Loss of cMyBP-C in adult murine myocardium and cardiac remodeling

To study the development and progression of structural and morphological phenotypes due to the loss of cMyBP-C, gross and histological analyses were performed on formalin-fixed hearts obtained from tamoxifen-treated cMyBP-C-cKO mice (Figure 5). Interestingly, despite near-complete ablation of cMyBP-C, no significant difference in gross cardiac morphology was evident 8 weeks following tamoxifen treatment in cMyBP-C-cKO mice when compared to WT mice. Consistent with these results, ventricle weight to body weight (VW/BW) ratios were not statistically different among WT and cMyBP-C-cKO mice treated with either vehicle or tamoxifen up to 8 weeks following treatment (Figure 6A). However, by 20 weeks post-induction, myocyte hypertrophy was discernible via histology (Figure 5), and a significant increase in VW/BW ratio was measured in tamoxifen-treated cMyBP-C-cKO mice (Figure 6A). In addition, histopathological analysis of cardiac tissue sections stained with Masson’s Trichrome revealed a slightly increased incidence of focal and diffuse interstitial fibrosis in cMyBP-C-cKO myocardium 20 weeks following tamoxifen treatment (Figure 5), although the extent and location of fibrosis was highly variable. In contrast to WT and cMyBP-C-cKO mice, cMyBP-C^−/− mice demonstrated marked dilation of the LV, resulting in a globular morphology on gross examination (Figure 5). Moreover, coronal sections of cMyBP-C^−/− hearts stained with H&E demonstrated LV hypertrophy and chamber dilation, while staining with Masson’s Trichrome showed similar areas of diffuse and focal interstitial fibrosis in agreement with previous results ¹⁹.

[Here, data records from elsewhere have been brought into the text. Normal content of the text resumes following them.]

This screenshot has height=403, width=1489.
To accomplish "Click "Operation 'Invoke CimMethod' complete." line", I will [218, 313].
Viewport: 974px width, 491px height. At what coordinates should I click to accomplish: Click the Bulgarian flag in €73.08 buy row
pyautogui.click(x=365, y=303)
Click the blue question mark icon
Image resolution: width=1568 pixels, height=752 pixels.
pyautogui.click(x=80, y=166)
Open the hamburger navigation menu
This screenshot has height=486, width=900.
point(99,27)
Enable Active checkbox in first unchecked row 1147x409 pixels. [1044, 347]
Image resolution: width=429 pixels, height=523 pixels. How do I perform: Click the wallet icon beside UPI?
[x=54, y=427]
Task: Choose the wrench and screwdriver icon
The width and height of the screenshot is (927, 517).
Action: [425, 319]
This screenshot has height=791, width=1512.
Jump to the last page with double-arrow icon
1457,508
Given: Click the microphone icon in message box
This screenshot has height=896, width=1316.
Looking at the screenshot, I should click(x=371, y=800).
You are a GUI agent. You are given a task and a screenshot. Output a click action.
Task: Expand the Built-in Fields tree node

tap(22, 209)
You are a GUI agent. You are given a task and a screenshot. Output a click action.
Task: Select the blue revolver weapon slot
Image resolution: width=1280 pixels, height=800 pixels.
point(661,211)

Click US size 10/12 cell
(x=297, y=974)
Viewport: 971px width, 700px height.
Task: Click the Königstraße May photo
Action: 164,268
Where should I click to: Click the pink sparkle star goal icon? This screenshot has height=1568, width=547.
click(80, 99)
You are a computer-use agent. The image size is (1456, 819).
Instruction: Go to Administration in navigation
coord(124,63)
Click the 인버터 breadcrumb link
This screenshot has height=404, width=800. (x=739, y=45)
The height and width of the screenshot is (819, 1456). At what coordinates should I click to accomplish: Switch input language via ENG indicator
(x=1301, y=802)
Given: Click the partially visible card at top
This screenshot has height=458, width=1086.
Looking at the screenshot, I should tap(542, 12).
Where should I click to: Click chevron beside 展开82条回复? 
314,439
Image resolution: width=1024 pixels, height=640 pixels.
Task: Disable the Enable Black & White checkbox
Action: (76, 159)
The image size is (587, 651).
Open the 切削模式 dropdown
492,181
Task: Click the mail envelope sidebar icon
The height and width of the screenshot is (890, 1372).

Cardiac morphometry and histology in WT, cMyBP-C^−/−, and cMyBP-C-cKO mice treated with either vehicle or tamoxifen (8 or 20 weeks post-induction). 1^st row shows representative images (10×) of formalin-fixed hearts. 2^nd row shows representative H&E-stained sagittal sections (10×) of paraffin-embedded cardiac tissue. 3^rd row shows representative high magnification (400×) photomicrographs of H&E-stained sections. 4^th row shows high magnification (400×) photomicrographs of Masson’s Trichrome-stained sections, demonstrating a focus of fibrosis in cMyBP-C^−/− and tamoxifen-treated cMyBP-C-cKO mice 20 weeks post-induction.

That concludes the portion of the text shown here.